What was the outcome of this?

BTW i use 24v panels with my 24v lead acids in Legacy mode and it works great. I will eventually run them in series but so far it's doing a great job. Some how i feel there are quite a few things wrong with the setup in question.

zoneblue

You are using 60 cell panels on a 24V bank? Are you certain? and how do you know it works great?

Most people find that an unworkable arrangement unless the panels are 1foot from the controller, and the controller has top of the line headroom requirements, synchronous rectification etc.

Havin said that though some 60 cell modules actually have vmps up into the 32, 34 range. That will help!
6x300W CSUN, ground mount, CL150Lite, 2V/400AhToyo AGM,  Outback VFX3024E, Steca Solarix PL1100
http://www.zoneblue.org/cms/page.php?view=off-grid-solar

jimbo

Well technically they are not 24v panels but that's how they are advertised. The Vmpp is 35.5v. They might struggle in summer when it's hot but the days are so long and sunny it doesn't matter. 

I originally had the controller in solar mode which cut my production a fair bit but so far its great in Legacy.  If i read the Midnite's efficiency graph they seem to be the most efficient when the input voltage is closer to the output voltage. The gain might be negated by the higher voltage drop i will be seeing through my cables.  By the way my panels are a good 30m from the controller and before the classic i was using a simple PWM (Plasmatronics) controller.

zoneblue

Quote from: jimbo on June 16, 2014, 06:16:01 PM
Well technically they are not 24v panels but that's how they are advertised. The Vmpp is 35.5v. They might struggle in summer when it's hot but the days are so long and sunny it doesn't matter. 

Yes, the 12/24v labal has long outlived it usefulness, if it ever had any.
Also true about summer. If you study the IV curves the power falls off much quicker above vmp than it does below. The real challenge may be holding absorb if you set point is higher eg 29+.

Quote
I originally had the controller in solar mode which cut my production a fair bit but so far its great in Legacy.  If i read the Midnite's efficiency graph they seem to be the most efficient when the input voltage is closer to the output voltage. The gain might be negated by the higher voltage drop i will be seeing through my cables.  By the way my panels are a good 30m from the controller and before the classic i was using a simple PWM (Plasmatronics) controller.
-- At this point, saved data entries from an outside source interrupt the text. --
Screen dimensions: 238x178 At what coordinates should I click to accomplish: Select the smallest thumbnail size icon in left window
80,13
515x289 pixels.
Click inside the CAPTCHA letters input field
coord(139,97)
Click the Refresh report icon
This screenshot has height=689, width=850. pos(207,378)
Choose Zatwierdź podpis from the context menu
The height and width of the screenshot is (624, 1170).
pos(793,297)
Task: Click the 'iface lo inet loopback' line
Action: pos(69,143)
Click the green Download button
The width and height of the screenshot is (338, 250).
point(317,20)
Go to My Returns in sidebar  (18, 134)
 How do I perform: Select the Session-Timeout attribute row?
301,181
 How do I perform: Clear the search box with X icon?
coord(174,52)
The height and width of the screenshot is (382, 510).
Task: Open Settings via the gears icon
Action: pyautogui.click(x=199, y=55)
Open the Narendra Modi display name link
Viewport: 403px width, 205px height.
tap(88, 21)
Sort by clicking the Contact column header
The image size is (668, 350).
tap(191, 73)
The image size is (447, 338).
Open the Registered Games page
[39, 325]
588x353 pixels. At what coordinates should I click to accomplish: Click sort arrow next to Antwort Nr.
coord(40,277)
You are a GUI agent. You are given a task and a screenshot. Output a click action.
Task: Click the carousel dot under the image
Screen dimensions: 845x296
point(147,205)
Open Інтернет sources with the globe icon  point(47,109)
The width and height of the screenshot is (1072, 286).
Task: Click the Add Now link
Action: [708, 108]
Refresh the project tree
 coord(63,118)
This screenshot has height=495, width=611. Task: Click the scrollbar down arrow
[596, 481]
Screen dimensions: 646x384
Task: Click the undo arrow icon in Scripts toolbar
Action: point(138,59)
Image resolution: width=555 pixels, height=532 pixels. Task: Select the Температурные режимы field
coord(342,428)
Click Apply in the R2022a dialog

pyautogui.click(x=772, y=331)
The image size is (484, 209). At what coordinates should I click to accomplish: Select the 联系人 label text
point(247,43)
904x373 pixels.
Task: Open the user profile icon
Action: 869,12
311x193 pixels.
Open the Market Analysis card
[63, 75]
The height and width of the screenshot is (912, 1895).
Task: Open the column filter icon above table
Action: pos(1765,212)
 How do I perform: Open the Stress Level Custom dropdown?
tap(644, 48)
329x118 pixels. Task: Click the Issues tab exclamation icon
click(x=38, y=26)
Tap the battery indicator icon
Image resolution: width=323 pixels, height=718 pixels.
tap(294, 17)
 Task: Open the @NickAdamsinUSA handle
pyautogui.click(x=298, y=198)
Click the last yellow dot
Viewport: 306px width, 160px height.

30m is quite a bit for 30V. When you double the voltage you quarter the power loss. What size cable are you using? Im fairly sure you will be losing more in the cable than in the controller.
6x300W CSUN, ground mount, CL150Lite, 2V/400AhToyo AGM,  Outback VFX3024E, Steca Solarix PL1100
http://www.zoneblue.org/cms/page.php?view=off-grid-solar

jimbo

My absorb voltage is 29.4v but temperature compensated drops that to 29.2 (off the top of my head).  It doesn't like to equalize in summer with much load on the system.

I haven't actually measured the cable size (i did not install the system) but i'm sure there will be a small loss. I have been meaning to change all the wiring but never get around to it.